== WHAT THIS TASK INVOLVES ==
Pull out every line of the entries below that contains the string "screenshot", matching case exactly, and copy each one in full.

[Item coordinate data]
- - - - - - -
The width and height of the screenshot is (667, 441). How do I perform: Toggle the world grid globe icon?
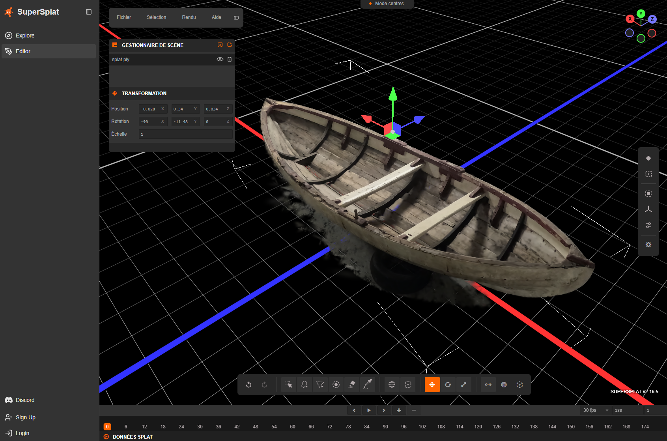[x=504, y=385]
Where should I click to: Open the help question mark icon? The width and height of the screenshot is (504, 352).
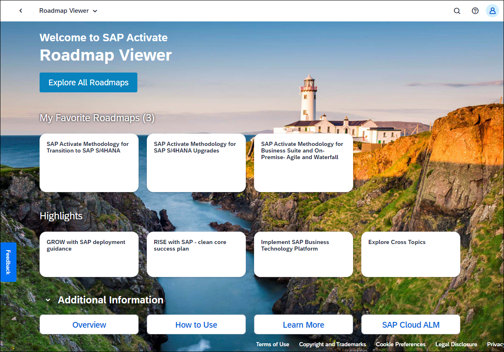click(x=475, y=11)
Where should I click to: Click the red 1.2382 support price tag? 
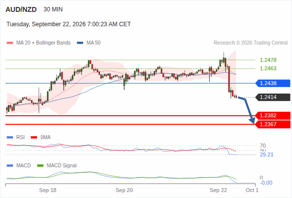point(273,116)
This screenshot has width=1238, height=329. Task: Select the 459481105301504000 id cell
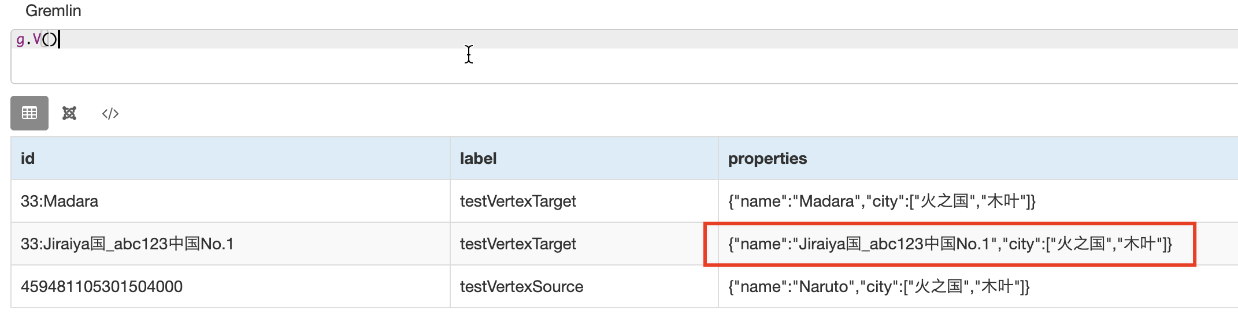[102, 287]
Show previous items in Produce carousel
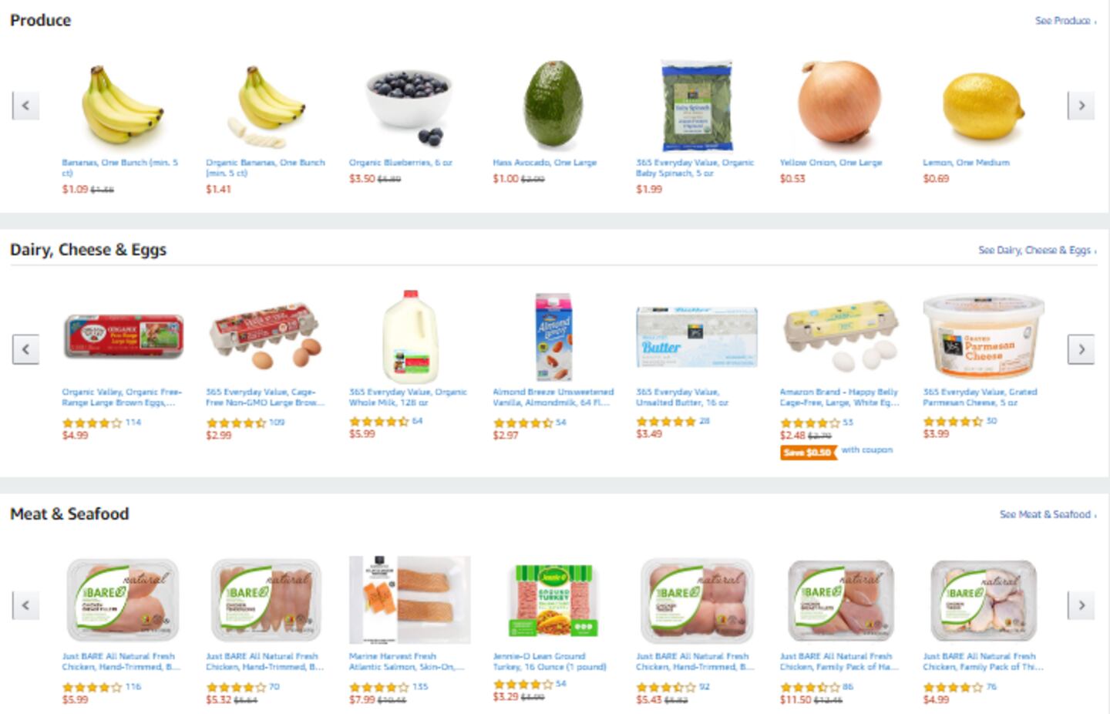Screen dimensions: 1110x714 (25, 106)
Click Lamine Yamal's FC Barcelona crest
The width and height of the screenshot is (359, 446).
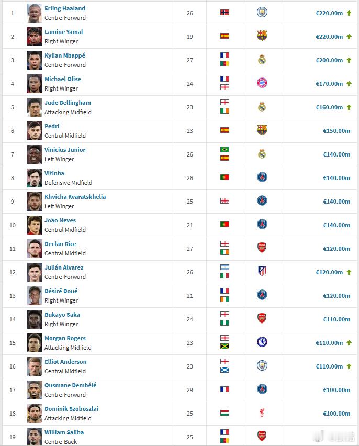pos(262,36)
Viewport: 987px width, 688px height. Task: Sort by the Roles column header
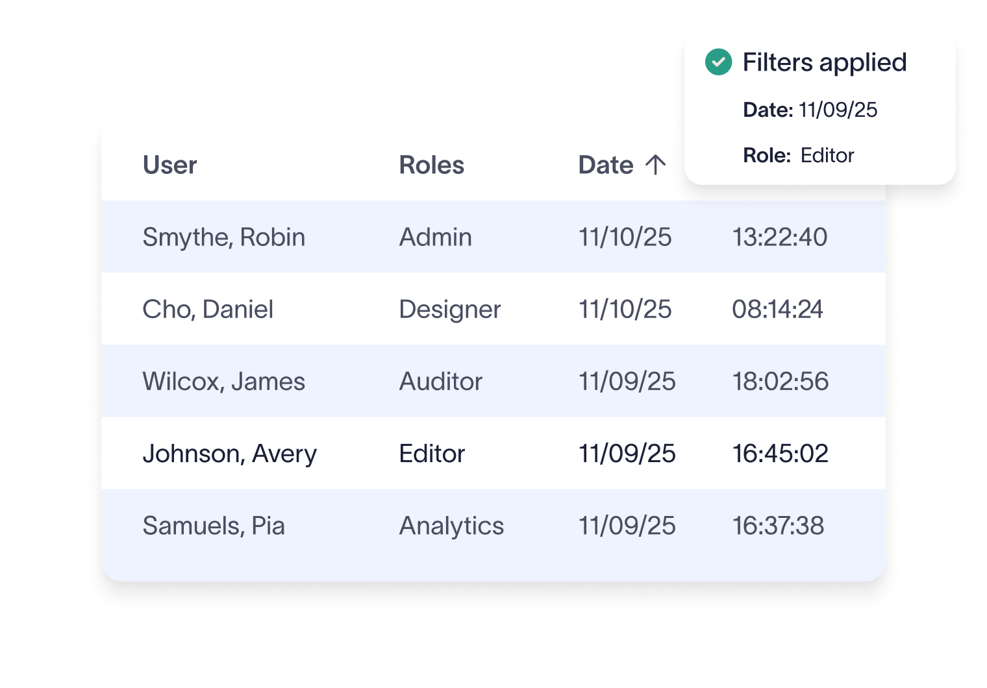coord(431,165)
- - - - - - -
== COMPLETE ANSWER ==
The width and height of the screenshot is (667, 441). How do I perform: Toggle the world grid globe icon?
Where should I click to: Open the help question mark icon? The width and height of the screenshot is (504, 352).
This screenshot has width=1238, height=329. Task: Select the 459481105301504000 id cell
The width and height of the screenshot is (359, 446).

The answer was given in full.